— Text extract —
-----

The answer is yes, you can (Obama joke) ;-)
You will use Sextante tools + Geoprocess tool.
This is a short summary:
1.- Rasterize your contours shape. Sextante -> Rasterization and
interpolation -> Rasterize Vectorial layers. Choose the field name that
contains Elevation data. Remember to choose a good extent and a suitable
cell size.
2.- Now, time to interpolate. And easy method (you can also choose
Krigging, but probable is enough with Sextante -> Basic tools por raster
layers -> Void filling
3.- If you need slope, use Sextante -> Geomorphometry and terrain analysis
After that, you will have an MDT and a slope raster. The next steps are
to crop this MDT with your polygon layer (parcels, for example), convert
this raster to points and assign average slope or altitude to this polygons.
4.- Sextante-> Basic tools for raster layers -> Crop grid with polygon layer
5.- Sextante -> Vectorization -> Raster layer to points layer.
6.- View -> Geoprocess toolbox -> Analysis -> Spatial join => choose
input cover your polygon layer and clip cover you point layer (I know,
the name are confusing the user...). When you click in OK, a window
appears. Choose slope or altitude and click in central button. Choose
average. Then click yes to the questions and you should have a polygon
layer with average slope or altitude, depending on wich raster layer you
choose (MDT or slope).

-----

— Data lines —
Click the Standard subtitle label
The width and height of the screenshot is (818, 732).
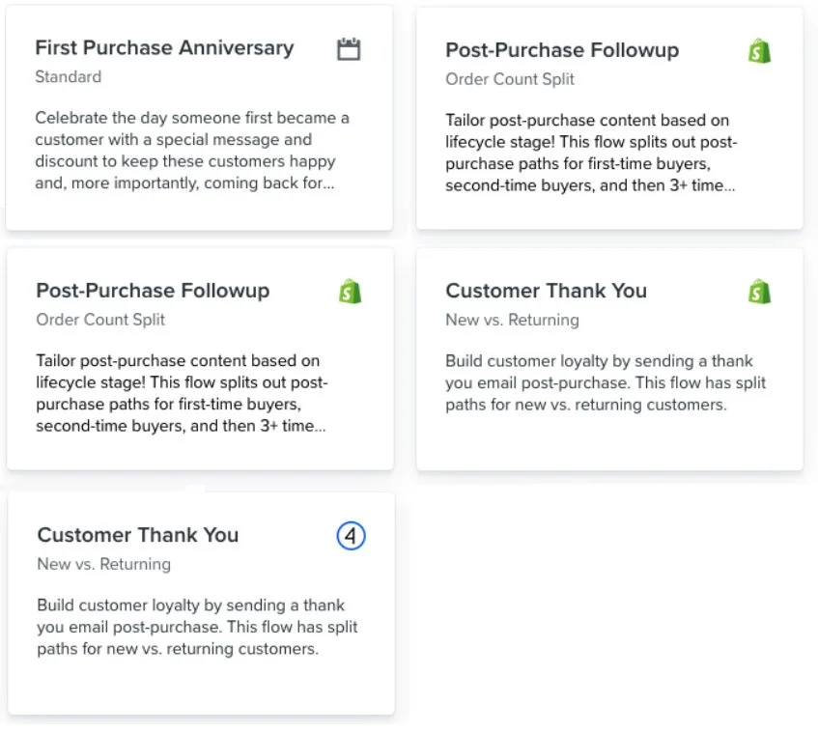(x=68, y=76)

-----

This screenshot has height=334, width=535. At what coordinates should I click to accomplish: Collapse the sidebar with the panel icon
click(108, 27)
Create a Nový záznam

-----

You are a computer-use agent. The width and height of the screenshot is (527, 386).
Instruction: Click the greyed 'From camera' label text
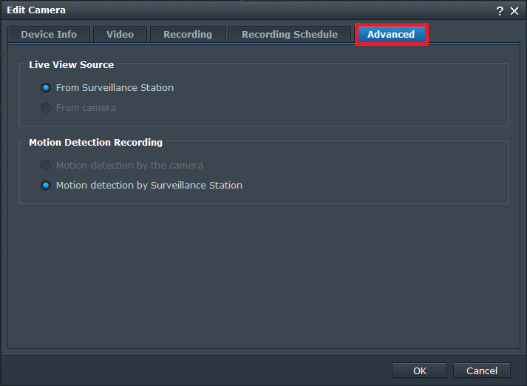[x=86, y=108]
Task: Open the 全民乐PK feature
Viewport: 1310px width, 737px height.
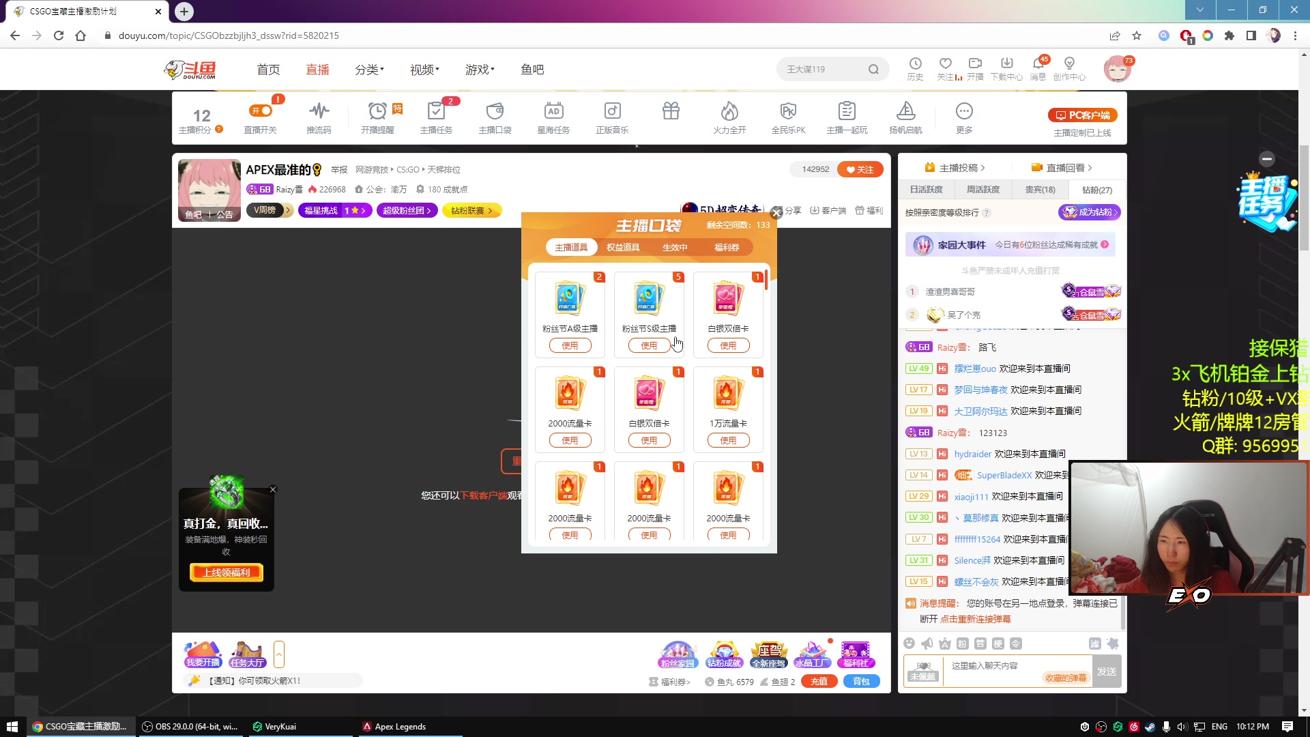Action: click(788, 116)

-----

— Parts of the exercise —
1. Answer these questions from the Sextante instructions:
(a) When rasterizing the contours shape, which field should be chosen?
(b) Which Sextante menu path turns a raster layer into a points layer?
(c) After clicking the central button in the spatial join window, what should be chosen?
2. Continue the Sextante instructions from the point where they stop.
The lines shown above are separate material from the Sextante instructions.

— Results in order —
1.
(a) The field that contains Elevation data.
(b) Sextante -> Vectorization -> Raster layer to points layer.
(c) Average.

2.
Hope it helps.
Best regards.
Fran Peñarrubia
<A HREF="http://www.scolab.es">www.scolab.es</A>
PS: (Excerpt from ENOSAT course :-) ).
Simon Cropper escribió:
> Hi,
>
> I have a shapefile showing contours across a region.
>
> Visual inspection of the vector data suggests that various subregions
> have different aspects/bearings and slope.
>
> Is there a way using gvSIG or any of its plugins to visualize or
> categorize this data?
>
> My desired output would be a polygon file with the attribute field
> aspect/bearing and slope.
>
> --
>
> Cheers Simon
>
> Simon Cropper
> Botanicus Australia Pty Ltd
> PO Box 160, Sunshine, Victoria 3020.
> P: 9311 5822. M: 041 830 3437.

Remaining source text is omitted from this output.